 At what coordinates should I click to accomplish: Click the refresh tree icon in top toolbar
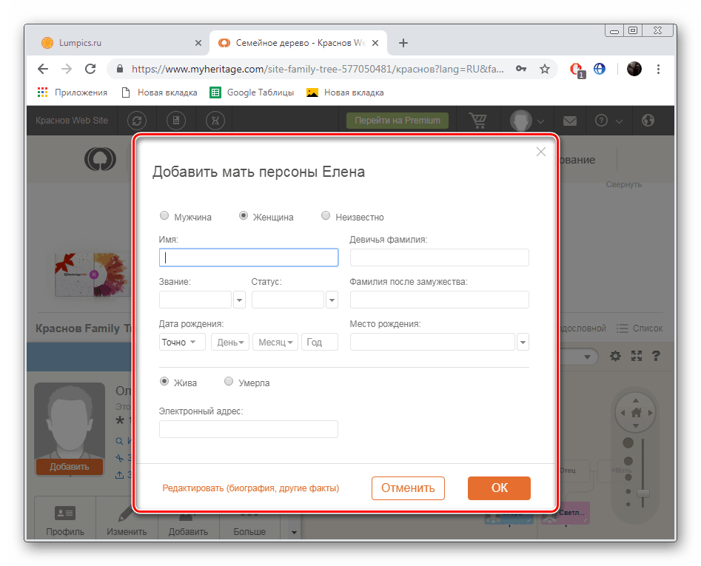137,120
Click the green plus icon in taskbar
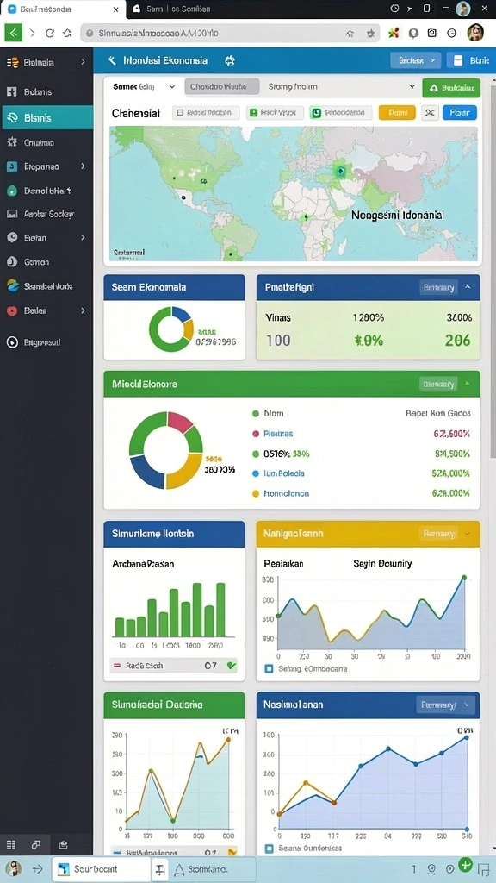Screen dimensions: 496x883 click(465, 864)
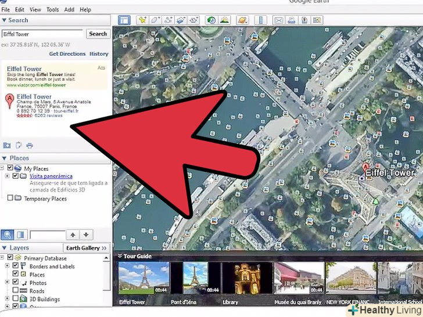Check the Temporary Places checkbox

[x=10, y=199]
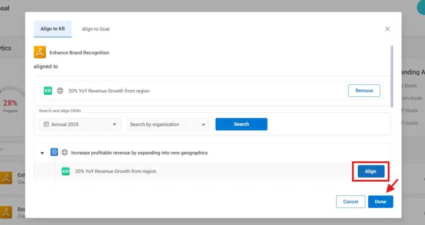Click calendar icon in Annual 2025 field
The image size is (425, 225).
click(46, 124)
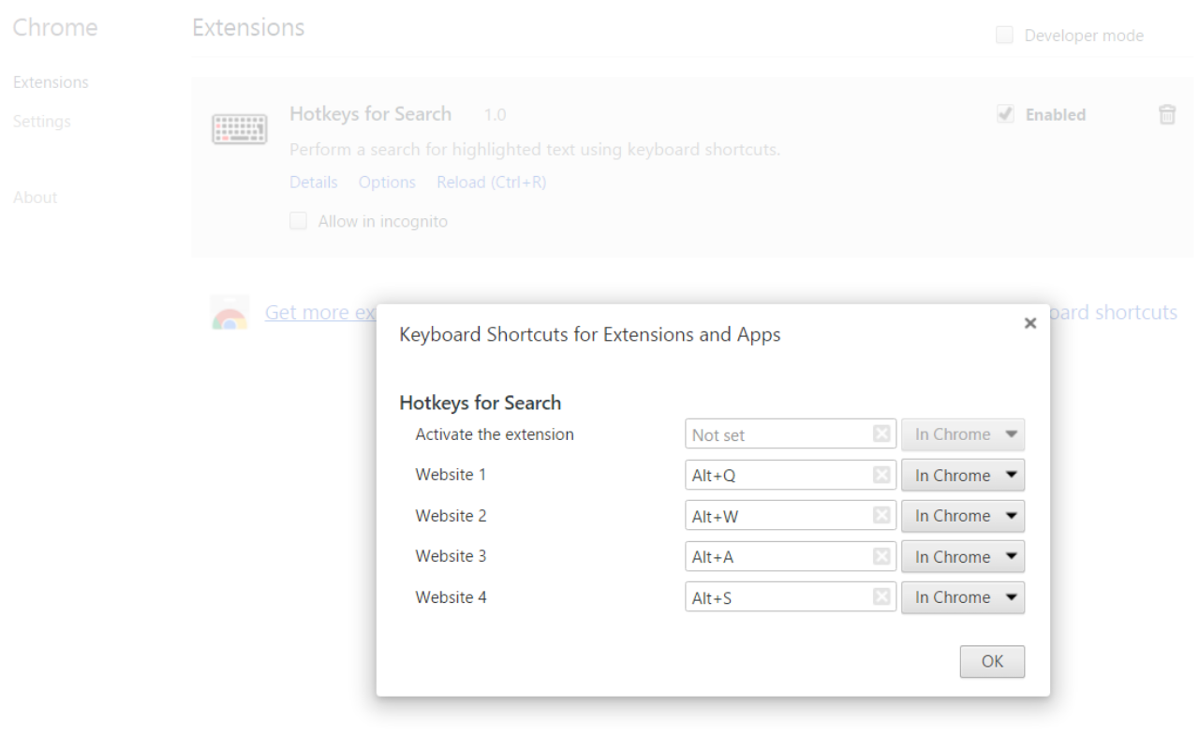This screenshot has height=749, width=1199.
Task: Allow the extension in incognito
Action: (x=298, y=220)
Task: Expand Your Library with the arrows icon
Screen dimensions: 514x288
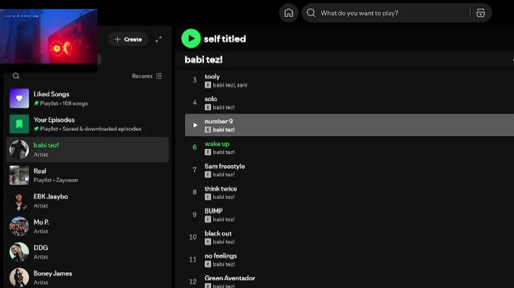Action: (159, 39)
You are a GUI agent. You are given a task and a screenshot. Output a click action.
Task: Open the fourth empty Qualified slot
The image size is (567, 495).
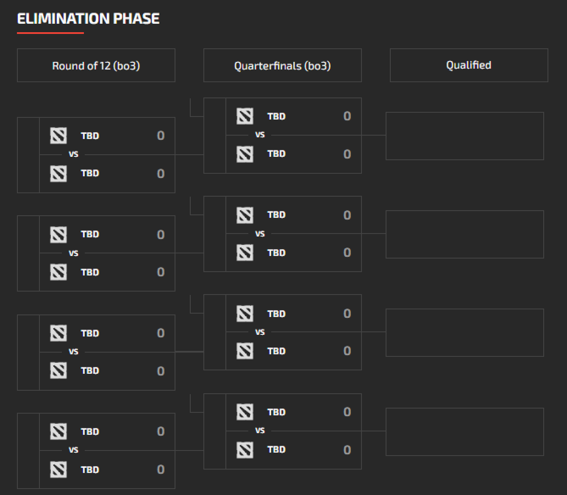[x=465, y=432]
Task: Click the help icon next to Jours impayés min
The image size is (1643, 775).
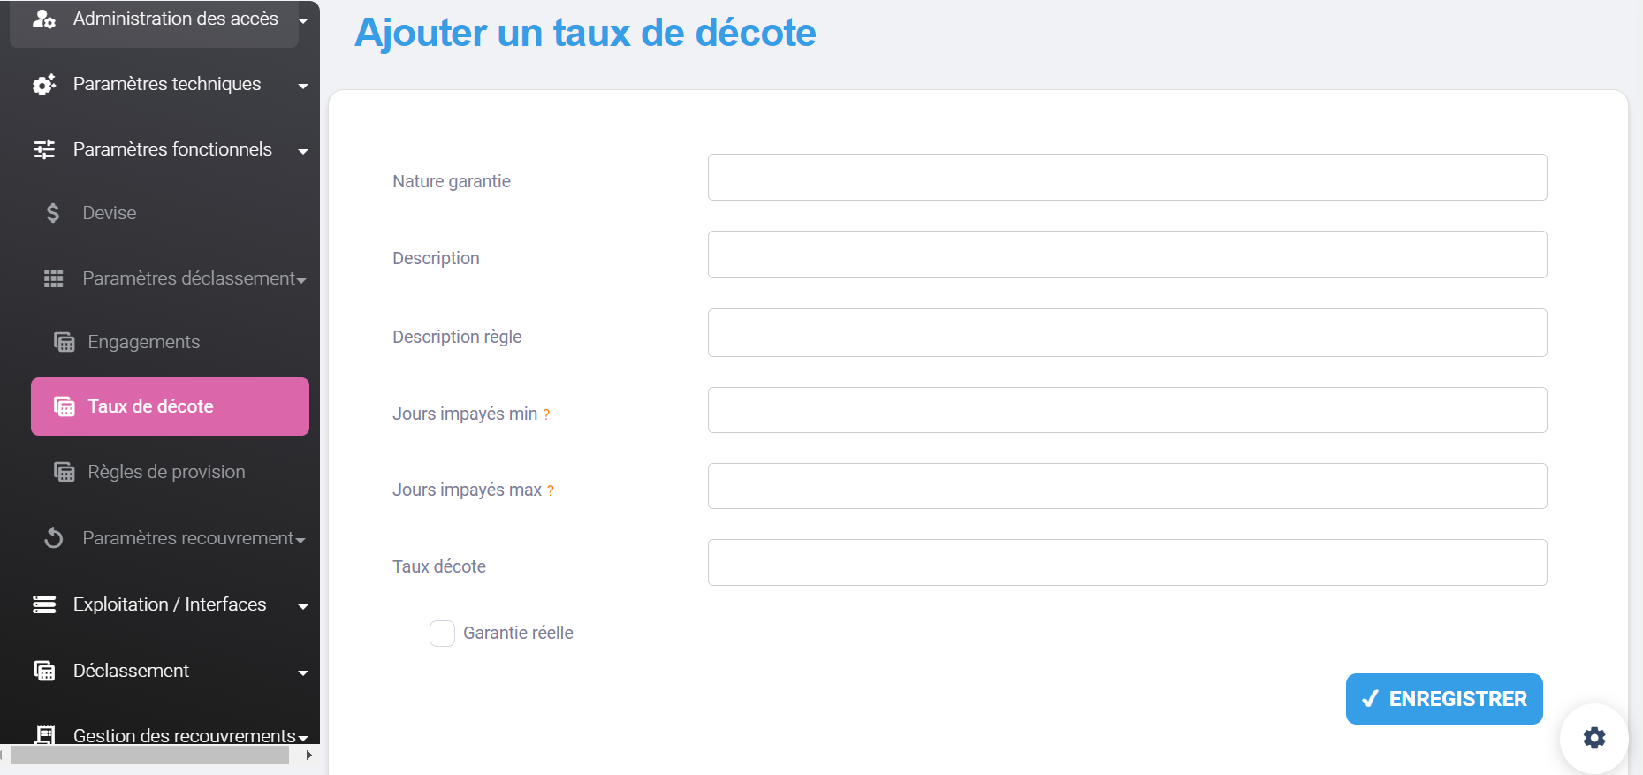Action: (x=546, y=414)
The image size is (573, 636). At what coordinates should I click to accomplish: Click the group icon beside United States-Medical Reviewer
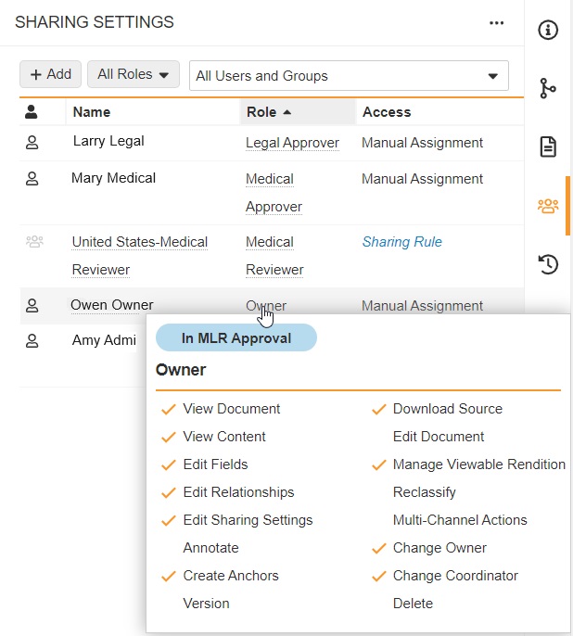click(x=34, y=242)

============

What is needed is a verbatim copy of the lines running from the one with "Click the green plus icon in taskbar" through the last line of the listing above, excluding any pictures.

(Your solution)
Click the green plus icon in taskbar
Screen dimensions: 496x883 click(465, 864)
Check the Temporary Places checkbox

[x=10, y=199]
Click calendar icon in Annual 2025 field
The image size is (425, 225).
click(46, 124)
This screenshot has height=749, width=1199.
Task: Allow the extension in incognito
Action: (x=298, y=220)
Task: Expand Your Library with the arrows icon
Screen dimensions: 514x288
Action: (159, 39)
You are a GUI agent. You are given a task and a screenshot. Output a click action.
Task: Open the fourth empty Qualified slot
The image size is (567, 495).
[x=465, y=432]
Task: Click the help icon next to Jours impayés min
The image size is (1643, 775).
Action: (x=546, y=414)
The image size is (573, 636). At what coordinates should I click to accomplish: Click the group icon beside United States-Medical Reviewer
click(x=34, y=242)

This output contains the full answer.